« Soyons capables de débattre sans nous déchirer, sans nous insulter, sans nous désunir » ou encore « Je souhaite que l’année 2010 soit l’année où nous redonnerons un sens au mot fraternité ». Après le concept de « politique de civilisation » qui fit couler beaucoup d’encre lors la cérémonie des vœux 2008, la cuvée 2010 est résolument placée sous le signe du rassemblement et du respect mutuel. Une fois de plus, la démarche présidentielle est clairement guidée par une stratégie de communication qui colle aux circonstances. Tout d’abord, Nicolas Sarkozy qui est loin d’être au plus haut dans les sondages, a toujours un déficit d’image lié à sa personnalité qu’il se doit de combler. Ses colères légendaires, ses dérapages verbaux, même s’ils sont moins fréquents en public, restent à l’esprit des Français.
Le Président caricaturé en Dark Vador lors de l’affaire de l’Epad, veut se débarrasser de son coté obscur qui lui colle à la peau. Nicolas Sarkozy souhaite prouver qu’il a pris la mesure de sa fonction et qu’il sait prendre de la hauteur en rassemblant tous les Français à l’image du François Mitterrand de 1988 qui faisait campagne sur le thème de « la France unie ». Cette image de rassembleur est également importante alors que le débat sur l’identité nationale se durcit, au risque de tomber dans la surenchère, à l’approche des élections régionales qui verront peut être le retour en force du FN.
L’équation est en effet complexe pour l’UMP qui avait dépouillé le FN d’une grande partie de ses voix lors de la présidentielle de 2007 et qui souhaiterait conserver son « acquis d’électeurs » pour les régionales. En effet, le discours doit être suffisamment radical pour ne pas laisser le champ libre au FN, mais pas trop, afin de ne pas effrayer l’électorat traditionnel et du centre. Ainsi, face à la xénophobie du FN, le Président se veut rassembleur en appelant à la fraternité entre les Français. Après avoir laissé ses ministres faire « le sale boulot », le Président calme le jeu afin de redorer l’image de l’UMP.
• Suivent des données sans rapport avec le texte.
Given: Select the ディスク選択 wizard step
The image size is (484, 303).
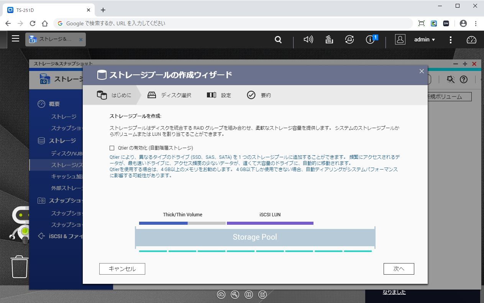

Ce n’est pas sans rappeler la « zen attitude » de Nicolas Sarkozy lors du débat d’entre deux tours, alors que Ségolène Royal a tout tenté pour le faire sortir de ses gonds. Le message était clair, après avoir fait une campagne présidentielle clairement à droite, générant de nombreuses attaques sur sa personnalité, Nicolas Sarkozy avait tout fait pour restaurer son image sans la dernière ligne droite. Le concept de fraternité, au cœur des vœux présidentiels, n’est d’ailleurs pas sans rappeler le show de Ségolène Royal au Zénith en septembre 2008 qui scanda ce mot « Fraternité » avant de finir par un mystique « Aimez vous les uns les autres ». Nicolas n’a pas osé aller aussi loin, évitant ainsi aux vœux présidentiels de ressembler à une messe de minuit une semaine après Noël…
La phrase de la semaine :
«Quand on a peu de cheveux, c’est bien d’avoir deux casquettes» d’Eric Woerth, Ministre du Budget et trésorier de l’UMP, agacé par la polémique sur le cumul de ses fonctions.